RUSSELL WHATLEY: Every dealer's biggest fear is on June the 9th we lose all options on these cars. We can no longer sell them, we can no longer dealer trade them, they have no incentives, no rebates, no warranties, they're just planter boxes.
CORNISH: June 9th is Chrysler's deadline to close 789 of its dealerships. Chrysler president James Press says in order to make the company viable for its pending sale to Italian automaker Fiat, they had no choice but to consolidate the stand-alone dealerships of Jeep, Dodge, and the Chrysler brands.
JAMES PRESS: We are trying to bring all three brands under one roof, because by trying to run three separate brands in channels and dealer bodies we've gone broke. We can't do that any longer.
CORNISH: Trimming a bloated dealer network and driving up business at the remaining ones is also the goal at General Motors.

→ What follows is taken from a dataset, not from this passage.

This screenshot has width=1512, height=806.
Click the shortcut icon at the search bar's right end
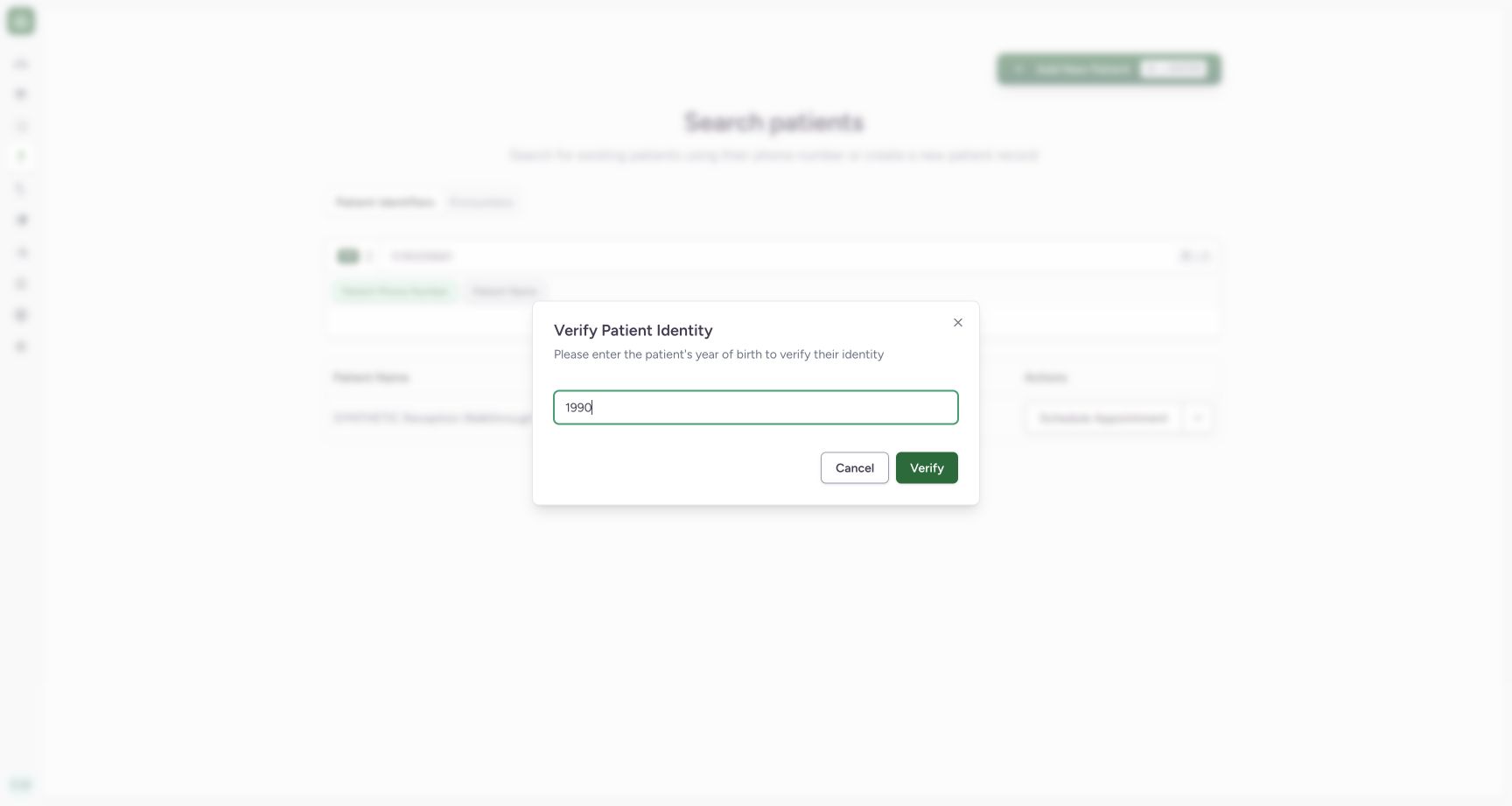click(1195, 256)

GM President Fritz Henderson says that in order to survive, the company must shed more than 2500 dealers because there are too many of the franchises too close together.
FRITZ HENDERSON: Over the years, many GM dealers could not earn enough profit to renovate their facilities and retain top tier sales and service staffs. And for those who could raise capital, it made little business sense for them to invest in a market already saturated with GM dealers.

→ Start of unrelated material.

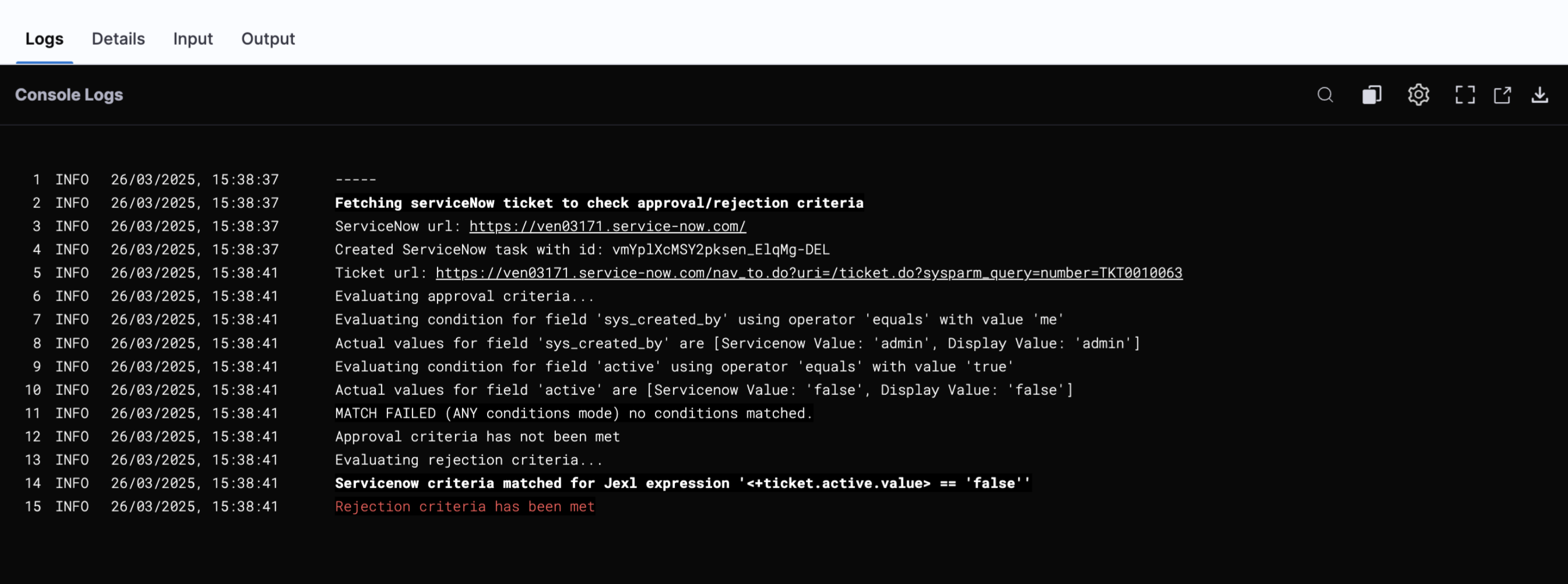Image resolution: width=1568 pixels, height=584 pixels.
Task: Search the console logs
Action: click(1325, 95)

CORNISH: But lawmakers took issues with the way the companies were conducting the closures with little oversight and no real chance for appeal. Senate commerce chair Jay Rockefeller of West Virginia called the whole process unfair.
JAY ROCKEFELLER: I honestly don't believe that companies should be allowed to take taxpayer funds for a bailout and then leave it to local dealers and their customers to fend for themselves with no real plan, with no real notice, no real help. It's just plain wrong.
CORNISH: But it was not clear to lawmakers, such as South Carolina Republican Jim DeMint what, if anything at all, should be done.
JIM DEMINT: I think it's starting to hit all of us in the face what government managed economies feel like.
CORNISH: Senators asked what would happen to consumers and dealers in minority communities or in rural communities or on a particular street in their home state. They asked GM to improve their appeals process. They asked Chrysler to make good on its pledge to help canceled dealerships get rid of inventory. Missouri Democrat Claire McCaskill pointed out the limits of how far lawmakers can go.
CLAIRE MCCASKILL: I think we all have to acknowledge that these companies are broke and they're not going to succeed unless they get smaller, and we've got to figure out a way forward that's fair to the dealers, but at the same time, I don't think we can micromanage and insist they stay bigger. That's why they went broke.